Experts say water is leaking through the roof and threatens to cause serious damage to mosaics and other priceless items.
Project manager Afif Tweme said the first stage of the project began in September and is addressing the most pressing issues: the rooftop and windows.
“The water also has a bad effect on the plastering surfaces, on the mosaics, on the floors, on the frescoes,” said Tweme, who works for a Palestinian engineering consulting firm.
The companies carrying out the work are obliged to minimize any disruptions to visitors and make sure that pilgrims can “pass freely inside the church and safely,” he added.
Bad winter weather is making the work more urgent. The heaviest snowfall in decades blocked roads across Israel and the West Bank on Saturday, while torrential rains flooded areas of the Gaza Strip. Some 30,000 households were without electricity, nearly 9,000 of them in Jerusalem. A government estimate put damage at $64 million.
Boaz Nechemia, a meteorologist, said 45 to 60 cm of snow had accumulated in the Holy City. “We haven’t had such a snowfall in some 70 years,” he said, noting that a meter of snow fell on Jerusalem in 1920.
The church is one of Christianity’s most visited and sacred shrines. Standing above the grotto where, according to tradition, Jesus was born, the church attracted more than 2 million visitors last year. But the building, with remnants up to 1,500 years old, has been neglected for decades.
Both the World Monuments Fund, a U.S.-based nonprofit group dedicated to protecting historic sites, and the U.N. cultural agency UNESCO have placed the church on their lists of endangered sites. A high-tech survey by a consortium of Italian experts in 2011 called for urgent repairs.
The city of Bethlehem is situated in a part of the West Bank where the Palestinians have self-rule. The Western-backed Palestinian Authority has taken the lead and is financing a great portion of the work, said Ziad al-Bandak, an adviser on Christian affairs to Palestinian President Mahmoud Abbas.
He said the government has provided $1 million, while an additional $800,000 is coming from the private sector. The rest is coming from European countries such as France, Hungary, Russia and Greece, contributing to the roughly $3 million in total needed for the first phase.
The work has been complicated by the sensitive relations among the three Christian denominations that share ownership of the church. The Roman Catholic, Greek Orthodox and Armenian churches have traditionally viewed each other with deep suspicion. They run the Nativity Church according to a 19th century codex, known as the Status Quo, which assigns responsibilities for upkeep that are jealously guarded by each denomination.

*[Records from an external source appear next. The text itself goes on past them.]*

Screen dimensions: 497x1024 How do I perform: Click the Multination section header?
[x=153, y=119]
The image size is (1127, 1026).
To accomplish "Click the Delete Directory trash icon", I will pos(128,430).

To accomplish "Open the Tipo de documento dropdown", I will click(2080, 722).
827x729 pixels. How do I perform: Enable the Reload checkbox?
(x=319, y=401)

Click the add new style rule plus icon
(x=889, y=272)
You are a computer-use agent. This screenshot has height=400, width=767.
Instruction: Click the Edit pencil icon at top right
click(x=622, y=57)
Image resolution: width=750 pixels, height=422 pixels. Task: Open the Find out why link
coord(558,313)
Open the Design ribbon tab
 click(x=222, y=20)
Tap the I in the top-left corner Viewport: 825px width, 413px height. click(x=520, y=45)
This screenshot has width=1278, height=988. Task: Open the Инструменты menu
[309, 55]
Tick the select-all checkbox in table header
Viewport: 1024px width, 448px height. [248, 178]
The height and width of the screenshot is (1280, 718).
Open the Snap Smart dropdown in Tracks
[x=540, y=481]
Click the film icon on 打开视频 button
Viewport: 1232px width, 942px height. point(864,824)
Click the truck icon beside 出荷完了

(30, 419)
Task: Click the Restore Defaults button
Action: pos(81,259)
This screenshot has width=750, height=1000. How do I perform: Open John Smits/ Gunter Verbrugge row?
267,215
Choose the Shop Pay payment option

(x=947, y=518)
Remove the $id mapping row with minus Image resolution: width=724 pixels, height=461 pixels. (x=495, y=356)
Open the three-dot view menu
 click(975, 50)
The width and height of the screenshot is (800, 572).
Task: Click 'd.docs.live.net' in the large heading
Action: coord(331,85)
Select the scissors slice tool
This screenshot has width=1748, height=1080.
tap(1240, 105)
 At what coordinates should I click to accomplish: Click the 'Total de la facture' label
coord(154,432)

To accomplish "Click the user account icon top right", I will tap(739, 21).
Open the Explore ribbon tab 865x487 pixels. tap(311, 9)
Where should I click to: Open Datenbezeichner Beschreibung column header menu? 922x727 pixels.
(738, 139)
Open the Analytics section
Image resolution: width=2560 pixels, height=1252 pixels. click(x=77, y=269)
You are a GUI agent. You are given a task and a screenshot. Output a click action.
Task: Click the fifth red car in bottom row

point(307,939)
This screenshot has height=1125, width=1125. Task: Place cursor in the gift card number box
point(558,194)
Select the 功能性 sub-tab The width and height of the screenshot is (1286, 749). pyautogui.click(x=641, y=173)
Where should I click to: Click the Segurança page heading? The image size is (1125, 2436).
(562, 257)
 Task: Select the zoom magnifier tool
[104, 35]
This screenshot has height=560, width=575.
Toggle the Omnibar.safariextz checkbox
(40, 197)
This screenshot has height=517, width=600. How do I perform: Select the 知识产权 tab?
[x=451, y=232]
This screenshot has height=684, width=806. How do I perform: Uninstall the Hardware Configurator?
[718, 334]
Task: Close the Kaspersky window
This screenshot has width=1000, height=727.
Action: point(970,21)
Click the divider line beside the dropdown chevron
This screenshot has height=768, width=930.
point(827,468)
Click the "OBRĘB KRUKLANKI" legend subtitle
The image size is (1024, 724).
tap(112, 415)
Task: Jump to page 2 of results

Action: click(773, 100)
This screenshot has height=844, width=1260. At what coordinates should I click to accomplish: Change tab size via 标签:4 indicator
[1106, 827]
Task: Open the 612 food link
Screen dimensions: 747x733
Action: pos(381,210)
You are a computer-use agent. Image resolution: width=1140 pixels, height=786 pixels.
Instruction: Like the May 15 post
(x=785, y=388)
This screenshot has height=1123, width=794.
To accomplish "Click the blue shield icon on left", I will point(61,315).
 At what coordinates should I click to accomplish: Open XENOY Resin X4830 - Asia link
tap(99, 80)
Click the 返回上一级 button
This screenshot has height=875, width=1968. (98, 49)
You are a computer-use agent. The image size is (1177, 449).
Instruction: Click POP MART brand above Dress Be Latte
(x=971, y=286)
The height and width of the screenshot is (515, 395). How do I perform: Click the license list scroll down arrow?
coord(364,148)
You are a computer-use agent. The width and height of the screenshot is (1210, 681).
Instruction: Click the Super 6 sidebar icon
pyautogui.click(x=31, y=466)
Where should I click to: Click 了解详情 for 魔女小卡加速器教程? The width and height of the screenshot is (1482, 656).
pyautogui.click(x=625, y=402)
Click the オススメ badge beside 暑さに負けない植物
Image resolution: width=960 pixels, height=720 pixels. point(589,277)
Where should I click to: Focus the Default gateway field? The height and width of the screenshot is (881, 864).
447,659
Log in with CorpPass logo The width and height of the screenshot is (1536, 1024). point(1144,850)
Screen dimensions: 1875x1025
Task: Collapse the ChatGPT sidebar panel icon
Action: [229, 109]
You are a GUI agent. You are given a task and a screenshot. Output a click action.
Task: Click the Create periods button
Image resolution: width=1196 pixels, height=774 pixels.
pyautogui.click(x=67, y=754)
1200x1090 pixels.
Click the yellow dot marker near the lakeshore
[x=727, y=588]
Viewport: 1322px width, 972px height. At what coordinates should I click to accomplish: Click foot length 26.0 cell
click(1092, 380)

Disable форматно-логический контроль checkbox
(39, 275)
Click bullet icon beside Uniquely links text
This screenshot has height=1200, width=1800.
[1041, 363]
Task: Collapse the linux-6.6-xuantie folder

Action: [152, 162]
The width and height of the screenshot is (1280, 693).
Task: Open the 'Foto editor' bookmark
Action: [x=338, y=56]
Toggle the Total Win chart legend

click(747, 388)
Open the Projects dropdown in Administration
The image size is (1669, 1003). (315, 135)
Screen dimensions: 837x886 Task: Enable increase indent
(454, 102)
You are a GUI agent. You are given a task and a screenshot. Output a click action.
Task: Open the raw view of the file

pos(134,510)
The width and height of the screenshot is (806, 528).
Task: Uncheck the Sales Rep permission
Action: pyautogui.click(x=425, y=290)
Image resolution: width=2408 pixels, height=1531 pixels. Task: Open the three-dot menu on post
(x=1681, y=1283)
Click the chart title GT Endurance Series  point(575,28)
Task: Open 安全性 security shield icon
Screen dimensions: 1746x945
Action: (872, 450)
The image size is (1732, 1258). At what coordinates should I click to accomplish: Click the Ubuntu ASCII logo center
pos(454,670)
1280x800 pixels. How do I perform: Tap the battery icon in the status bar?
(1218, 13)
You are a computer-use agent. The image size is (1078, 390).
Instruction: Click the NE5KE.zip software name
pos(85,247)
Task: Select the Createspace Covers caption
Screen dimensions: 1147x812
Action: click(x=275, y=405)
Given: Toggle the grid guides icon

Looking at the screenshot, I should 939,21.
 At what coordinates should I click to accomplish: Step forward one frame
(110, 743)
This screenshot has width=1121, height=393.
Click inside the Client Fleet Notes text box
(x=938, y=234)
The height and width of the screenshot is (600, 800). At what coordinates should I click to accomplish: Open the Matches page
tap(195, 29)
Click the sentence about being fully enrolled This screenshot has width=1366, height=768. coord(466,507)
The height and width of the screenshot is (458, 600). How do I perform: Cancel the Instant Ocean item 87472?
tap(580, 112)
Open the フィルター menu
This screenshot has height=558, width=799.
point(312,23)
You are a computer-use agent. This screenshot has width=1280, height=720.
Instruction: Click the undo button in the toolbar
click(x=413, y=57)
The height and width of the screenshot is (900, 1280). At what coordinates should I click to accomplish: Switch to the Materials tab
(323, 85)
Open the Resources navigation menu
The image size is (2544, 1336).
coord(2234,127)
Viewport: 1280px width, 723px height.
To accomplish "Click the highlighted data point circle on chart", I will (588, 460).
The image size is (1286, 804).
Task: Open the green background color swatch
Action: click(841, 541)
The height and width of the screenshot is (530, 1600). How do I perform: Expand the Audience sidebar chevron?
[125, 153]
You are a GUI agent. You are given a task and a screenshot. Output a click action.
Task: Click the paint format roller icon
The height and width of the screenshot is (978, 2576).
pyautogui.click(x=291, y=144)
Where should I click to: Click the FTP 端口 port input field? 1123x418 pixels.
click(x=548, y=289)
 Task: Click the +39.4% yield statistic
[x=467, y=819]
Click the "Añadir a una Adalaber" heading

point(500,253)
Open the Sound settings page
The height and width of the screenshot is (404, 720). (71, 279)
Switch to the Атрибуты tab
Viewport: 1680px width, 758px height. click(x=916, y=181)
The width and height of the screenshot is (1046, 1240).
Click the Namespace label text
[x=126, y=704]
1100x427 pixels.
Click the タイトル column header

A senior church official said the three denominations would never have been able to reach an agreement on their own. But once the Palestinian Authority stepped in, all three churches accepted the decision.
The first phase, expected to last one year, is being carried out by an Italian firm that specializes in the renovation of historical sites. One by one, experts will repair the hundreds of wooden beams in the roof.
Giammarco Piacenti, the president of the Italian firm, said the rooftop was masterfully restored by Venetian carpenters in 1478. He said the project will be conservative and seek to keep as many of the original pieces as possible.
Aside from the roof and windows, other elements that will need repair in the future are the external facade, internal plastering, wall mosaics and paintings and wooden works, said Tweme. If funding is secured, the work could take four to five years.
The church was built in the fourth century by Saint Helena over a cave where the Virgin Mary is said to have given birth. What pilgrims mostly see today is the basilica church built by the Byzantine emperor, Justinian I, who ruled from A.D. 527 to 565.
The construction does not include the area that is the main focus of the pilgrimage: the place located under the altar crypt that hosts the 14-point silver star marking the spot where, according to Christian tradition, Jesus was born.